Haydarpaşa'daki anma biterken Murad'ı aradı gözüm. Koluna yaslandım “Ne çok öldük Ferdacım, hep biz öldük” dedi. “Evet Murad, çok öldük” dedim gözümde yaşlarla.

Haydarpaşa Garı'nın merdivenleri tadilattan dolayı kapatılmış, bir gün olsun açılsaydı ne olurdu sanki? Garın merdivenlerinde yapılacak anmada mı vatanı bölüyor yoksa?

Gözüm sokaktan tanıdığım dostları aradı, sayılacak kadar azdık Haydapaşa'da. Oysaki sosyal medyadaki profil fotoğrafları hep unutmabeni çiçeği olmuştu. Peki neredeydi bunca unutbenili insan? “Akşam Taksim Tünel'deki anmaya gelecek insanlar herhalde” diye düşündüm.

Kırmızı karanfilleri salıp denize, Kabataş'tan dostları getiren tekneye bindik, hep beraber geçtik Kabataş'a.

Mezarlığa geçti bir grup. Sevag için gitmek istedimse de mezarlıklar kalbime öyle bir bıçak saplıyor ki bugün için takatim kalmazdı gitseydim.



“POLİS VARSA BOMBA YOKTUR ”

İstiklal Caddesi’ne inmeye başladık. Yanımdaki sevgili Emel'e dönüp “Emel bomba geldi aklıma, burada da patlamıştı” dedim. Aynısını düşündüm dedi.
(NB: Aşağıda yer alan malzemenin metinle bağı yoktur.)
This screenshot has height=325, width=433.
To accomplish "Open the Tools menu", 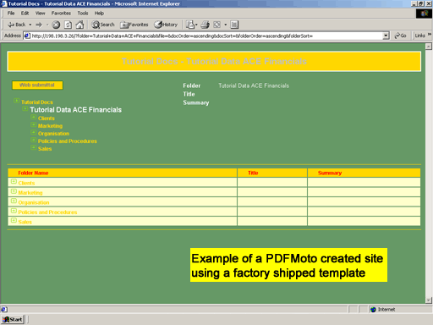I will coord(83,14).
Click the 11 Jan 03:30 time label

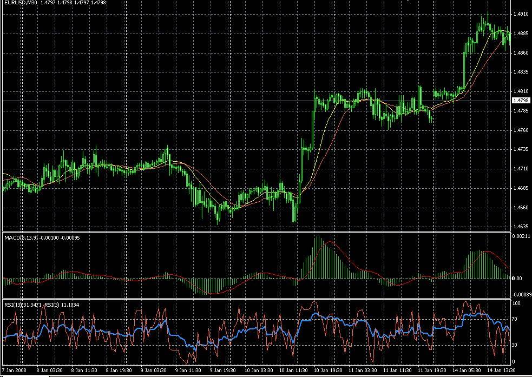(x=360, y=371)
Her yerde bomba, ölüm, kıyım, katliam.....

Tüm cadde polis ve toma şeklindeki “YOĞUN” güvenlik önlemleriyle doluydu.

Tünel'e vardığımızdaki önlemlerse artık en yoğun diye tanımlanabilirdi.

Emel'le birbirimize bakıp “Polis varsa bomba yoktur ” dedik. O metal polis barikatlarıyla küçücük bir alan çevrilmişti, barikatın ardına da bir sıra polis dizilmiş. Giren herkes didik didik aranıyordu. Kadın polis gözlük kılıflarımın içine kadar baktı. Yandaki polis çantasını aradığı teyzeye “Sizin güvenliğiniz için” dedi. Teyze de “Ankara'da nerdeydiniz? “ diye sordu. Kadın polis “Ankara'da da oradaydık “diye cevapladı gönülsüzce.

Neyse alana girdik. 10 dakika ya var ya yok başlamasına. Ama o kadar azız ki. Bir avuç.. Yazıyla da, sayıyla da bir avuç işte. Anma saati geldiğince o binlerce unutmabenili profil resmi yapanlar gelmedi oraya. Çocukken tanrıya öfkelendiğim gibi içimden kızmaya, öfkeyle konuşmaya başladım onlarla tam o ara gözüme tanıdığım kadınlar iliştikçe kalbim yumuşadı, içimdeki kızgın ses durdu sonra. Cizre'ye, Sur'a birlikte gittiğim, aylarca barış nöbeti tutup, barış için ses çıkaran kadınları azıcık artan ama hala sayılabilen kalabalığın arasında görmek iyi geldi..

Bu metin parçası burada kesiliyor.